Saved data entries
· · ·
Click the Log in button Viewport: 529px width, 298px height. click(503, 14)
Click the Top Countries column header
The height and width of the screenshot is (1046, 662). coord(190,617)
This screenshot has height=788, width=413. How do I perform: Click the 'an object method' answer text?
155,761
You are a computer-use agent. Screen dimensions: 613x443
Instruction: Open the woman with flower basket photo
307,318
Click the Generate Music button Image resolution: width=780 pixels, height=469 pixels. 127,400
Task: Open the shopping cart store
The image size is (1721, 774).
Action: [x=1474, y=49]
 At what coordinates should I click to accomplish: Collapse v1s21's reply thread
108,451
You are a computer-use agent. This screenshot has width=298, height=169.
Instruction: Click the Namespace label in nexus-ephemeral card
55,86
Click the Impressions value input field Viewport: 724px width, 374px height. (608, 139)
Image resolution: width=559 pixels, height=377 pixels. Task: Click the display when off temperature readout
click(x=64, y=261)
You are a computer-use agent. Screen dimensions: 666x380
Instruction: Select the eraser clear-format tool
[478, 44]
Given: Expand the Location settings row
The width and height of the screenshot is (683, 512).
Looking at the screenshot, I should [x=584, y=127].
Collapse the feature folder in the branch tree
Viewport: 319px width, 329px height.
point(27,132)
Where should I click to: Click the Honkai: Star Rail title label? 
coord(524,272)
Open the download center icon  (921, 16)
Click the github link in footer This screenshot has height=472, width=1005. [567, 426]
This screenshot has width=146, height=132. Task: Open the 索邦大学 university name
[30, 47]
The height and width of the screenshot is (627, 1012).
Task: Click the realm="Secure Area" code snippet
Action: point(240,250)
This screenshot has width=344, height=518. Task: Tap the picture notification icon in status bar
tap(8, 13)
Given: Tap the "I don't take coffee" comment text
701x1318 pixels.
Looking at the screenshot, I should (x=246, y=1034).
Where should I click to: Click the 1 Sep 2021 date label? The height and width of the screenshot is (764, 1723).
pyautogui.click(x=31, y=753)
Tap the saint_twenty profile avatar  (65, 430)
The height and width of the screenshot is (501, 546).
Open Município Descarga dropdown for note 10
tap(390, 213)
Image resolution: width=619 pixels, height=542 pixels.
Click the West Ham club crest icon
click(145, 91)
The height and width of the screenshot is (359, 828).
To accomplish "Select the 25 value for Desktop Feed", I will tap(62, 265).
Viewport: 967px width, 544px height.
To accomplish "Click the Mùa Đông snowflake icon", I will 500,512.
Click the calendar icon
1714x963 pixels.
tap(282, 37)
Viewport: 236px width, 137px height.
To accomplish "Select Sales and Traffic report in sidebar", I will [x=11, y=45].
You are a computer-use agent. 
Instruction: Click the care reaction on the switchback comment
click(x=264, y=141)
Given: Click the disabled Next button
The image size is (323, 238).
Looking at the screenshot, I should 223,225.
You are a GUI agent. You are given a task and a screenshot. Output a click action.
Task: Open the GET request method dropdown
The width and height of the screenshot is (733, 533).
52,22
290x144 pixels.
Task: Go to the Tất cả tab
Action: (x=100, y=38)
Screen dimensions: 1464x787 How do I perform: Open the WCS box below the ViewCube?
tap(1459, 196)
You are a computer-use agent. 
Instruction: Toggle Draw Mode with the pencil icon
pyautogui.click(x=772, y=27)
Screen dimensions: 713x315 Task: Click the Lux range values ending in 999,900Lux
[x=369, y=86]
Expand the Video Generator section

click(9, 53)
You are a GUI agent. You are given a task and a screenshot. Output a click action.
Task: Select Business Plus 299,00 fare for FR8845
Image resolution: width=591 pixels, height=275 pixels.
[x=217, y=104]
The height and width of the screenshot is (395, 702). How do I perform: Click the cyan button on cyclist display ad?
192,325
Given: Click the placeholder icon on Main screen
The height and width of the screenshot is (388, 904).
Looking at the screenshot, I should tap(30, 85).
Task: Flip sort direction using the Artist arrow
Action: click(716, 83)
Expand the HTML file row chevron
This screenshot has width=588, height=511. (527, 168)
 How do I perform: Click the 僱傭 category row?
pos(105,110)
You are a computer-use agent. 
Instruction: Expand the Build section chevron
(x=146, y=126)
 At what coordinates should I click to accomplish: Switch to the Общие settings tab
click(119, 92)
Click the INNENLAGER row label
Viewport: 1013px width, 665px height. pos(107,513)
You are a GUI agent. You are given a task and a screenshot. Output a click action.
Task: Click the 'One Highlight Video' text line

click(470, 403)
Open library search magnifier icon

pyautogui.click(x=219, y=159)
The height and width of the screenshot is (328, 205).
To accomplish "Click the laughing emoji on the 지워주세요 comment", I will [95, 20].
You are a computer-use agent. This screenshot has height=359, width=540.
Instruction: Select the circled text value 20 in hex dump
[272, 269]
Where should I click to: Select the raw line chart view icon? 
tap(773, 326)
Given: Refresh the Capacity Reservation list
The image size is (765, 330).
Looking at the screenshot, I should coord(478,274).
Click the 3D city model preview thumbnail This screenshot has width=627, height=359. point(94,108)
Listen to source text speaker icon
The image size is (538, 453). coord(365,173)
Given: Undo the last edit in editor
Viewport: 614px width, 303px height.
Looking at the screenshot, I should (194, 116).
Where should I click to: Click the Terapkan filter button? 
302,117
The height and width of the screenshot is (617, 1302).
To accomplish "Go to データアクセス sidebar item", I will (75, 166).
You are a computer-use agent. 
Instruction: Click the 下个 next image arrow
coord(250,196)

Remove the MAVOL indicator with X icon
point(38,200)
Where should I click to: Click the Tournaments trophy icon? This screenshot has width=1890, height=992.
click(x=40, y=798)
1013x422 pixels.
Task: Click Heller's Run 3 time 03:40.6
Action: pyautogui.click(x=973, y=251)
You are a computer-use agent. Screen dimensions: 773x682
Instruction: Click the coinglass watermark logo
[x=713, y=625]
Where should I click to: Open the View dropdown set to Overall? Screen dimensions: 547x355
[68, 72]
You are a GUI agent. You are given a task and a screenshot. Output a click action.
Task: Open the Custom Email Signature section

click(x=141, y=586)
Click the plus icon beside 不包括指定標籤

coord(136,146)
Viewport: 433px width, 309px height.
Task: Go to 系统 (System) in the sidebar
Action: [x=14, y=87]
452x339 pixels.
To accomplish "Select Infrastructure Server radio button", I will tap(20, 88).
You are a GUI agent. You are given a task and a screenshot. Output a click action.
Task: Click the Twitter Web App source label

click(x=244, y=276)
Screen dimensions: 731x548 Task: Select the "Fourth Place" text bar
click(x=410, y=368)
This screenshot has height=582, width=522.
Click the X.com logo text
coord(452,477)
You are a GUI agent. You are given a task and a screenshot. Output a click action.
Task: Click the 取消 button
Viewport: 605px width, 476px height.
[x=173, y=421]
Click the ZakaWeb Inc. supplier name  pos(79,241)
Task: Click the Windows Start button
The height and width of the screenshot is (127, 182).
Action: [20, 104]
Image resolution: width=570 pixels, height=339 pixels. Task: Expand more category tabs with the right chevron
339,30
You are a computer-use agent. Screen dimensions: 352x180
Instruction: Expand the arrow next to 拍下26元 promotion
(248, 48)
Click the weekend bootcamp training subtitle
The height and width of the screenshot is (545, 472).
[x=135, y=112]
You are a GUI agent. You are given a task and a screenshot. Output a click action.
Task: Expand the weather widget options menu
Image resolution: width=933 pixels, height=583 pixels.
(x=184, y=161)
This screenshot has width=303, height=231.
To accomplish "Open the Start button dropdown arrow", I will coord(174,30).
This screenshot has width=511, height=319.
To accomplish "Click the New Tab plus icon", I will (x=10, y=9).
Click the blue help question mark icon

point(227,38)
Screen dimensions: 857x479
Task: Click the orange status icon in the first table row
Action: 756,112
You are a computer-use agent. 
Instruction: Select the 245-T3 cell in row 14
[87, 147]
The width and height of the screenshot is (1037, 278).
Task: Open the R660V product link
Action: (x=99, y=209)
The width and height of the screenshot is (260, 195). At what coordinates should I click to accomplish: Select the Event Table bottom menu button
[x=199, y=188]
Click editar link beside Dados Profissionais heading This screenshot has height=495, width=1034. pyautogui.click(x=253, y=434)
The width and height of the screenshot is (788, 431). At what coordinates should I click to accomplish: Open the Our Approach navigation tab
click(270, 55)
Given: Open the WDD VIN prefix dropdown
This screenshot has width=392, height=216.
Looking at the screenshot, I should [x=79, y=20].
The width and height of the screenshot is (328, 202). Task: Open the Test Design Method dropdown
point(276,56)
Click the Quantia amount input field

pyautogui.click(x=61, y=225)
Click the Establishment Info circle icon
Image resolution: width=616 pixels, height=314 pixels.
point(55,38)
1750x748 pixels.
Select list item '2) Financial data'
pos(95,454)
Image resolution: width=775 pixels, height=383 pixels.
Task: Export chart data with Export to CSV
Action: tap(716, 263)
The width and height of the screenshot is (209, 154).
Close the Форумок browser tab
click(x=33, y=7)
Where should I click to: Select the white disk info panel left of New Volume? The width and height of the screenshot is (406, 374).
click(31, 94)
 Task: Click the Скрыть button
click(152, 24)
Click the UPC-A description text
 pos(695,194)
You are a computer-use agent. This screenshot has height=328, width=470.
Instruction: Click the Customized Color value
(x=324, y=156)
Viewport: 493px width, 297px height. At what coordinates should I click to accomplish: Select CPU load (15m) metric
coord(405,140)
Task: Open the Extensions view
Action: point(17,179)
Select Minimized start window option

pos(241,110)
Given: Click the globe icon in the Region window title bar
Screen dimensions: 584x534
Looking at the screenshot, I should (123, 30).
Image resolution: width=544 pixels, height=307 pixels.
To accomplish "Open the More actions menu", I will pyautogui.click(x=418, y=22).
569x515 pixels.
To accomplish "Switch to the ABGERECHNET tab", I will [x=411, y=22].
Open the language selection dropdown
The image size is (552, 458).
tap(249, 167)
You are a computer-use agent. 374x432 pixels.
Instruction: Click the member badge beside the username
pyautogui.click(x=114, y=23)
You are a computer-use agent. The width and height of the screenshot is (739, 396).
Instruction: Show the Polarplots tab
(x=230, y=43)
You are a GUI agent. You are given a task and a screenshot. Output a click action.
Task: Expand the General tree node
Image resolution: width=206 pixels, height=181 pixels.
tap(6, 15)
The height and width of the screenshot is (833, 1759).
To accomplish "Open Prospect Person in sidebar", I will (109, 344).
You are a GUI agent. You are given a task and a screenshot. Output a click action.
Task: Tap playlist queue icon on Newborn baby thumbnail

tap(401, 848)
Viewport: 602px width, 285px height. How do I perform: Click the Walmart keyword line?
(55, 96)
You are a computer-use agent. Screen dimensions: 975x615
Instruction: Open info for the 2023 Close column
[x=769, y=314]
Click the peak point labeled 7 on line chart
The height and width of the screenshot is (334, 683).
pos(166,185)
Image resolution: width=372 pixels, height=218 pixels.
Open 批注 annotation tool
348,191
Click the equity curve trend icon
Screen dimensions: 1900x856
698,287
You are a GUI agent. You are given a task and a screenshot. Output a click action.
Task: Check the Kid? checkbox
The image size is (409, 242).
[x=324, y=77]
· · ·
• _What the task asks_:
Take the lines above from the one containing "The height and width of the screenshot is (501, 546)." to the one containing "Given: Click the disabled Next button" and retype them exactly, both ends included, with nothing added.

• _Solution to this task_:
The height and width of the screenshot is (501, 546).
Open Município Descarga dropdown for note 10
tap(390, 213)
Image resolution: width=619 pixels, height=542 pixels.
Click the West Ham club crest icon
click(145, 91)
The height and width of the screenshot is (359, 828).
To accomplish "Select the 25 value for Desktop Feed", I will tap(62, 265).
Viewport: 967px width, 544px height.
To accomplish "Click the Mùa Đông snowflake icon", I will 500,512.
Click the calendar icon
1714x963 pixels.
tap(282, 37)
Viewport: 236px width, 137px height.
To accomplish "Select Sales and Traffic report in sidebar", I will [x=11, y=45].
You are a computer-use agent. 
Instruction: Click the care reaction on the switchback comment
click(x=264, y=141)
Given: Click the disabled Next button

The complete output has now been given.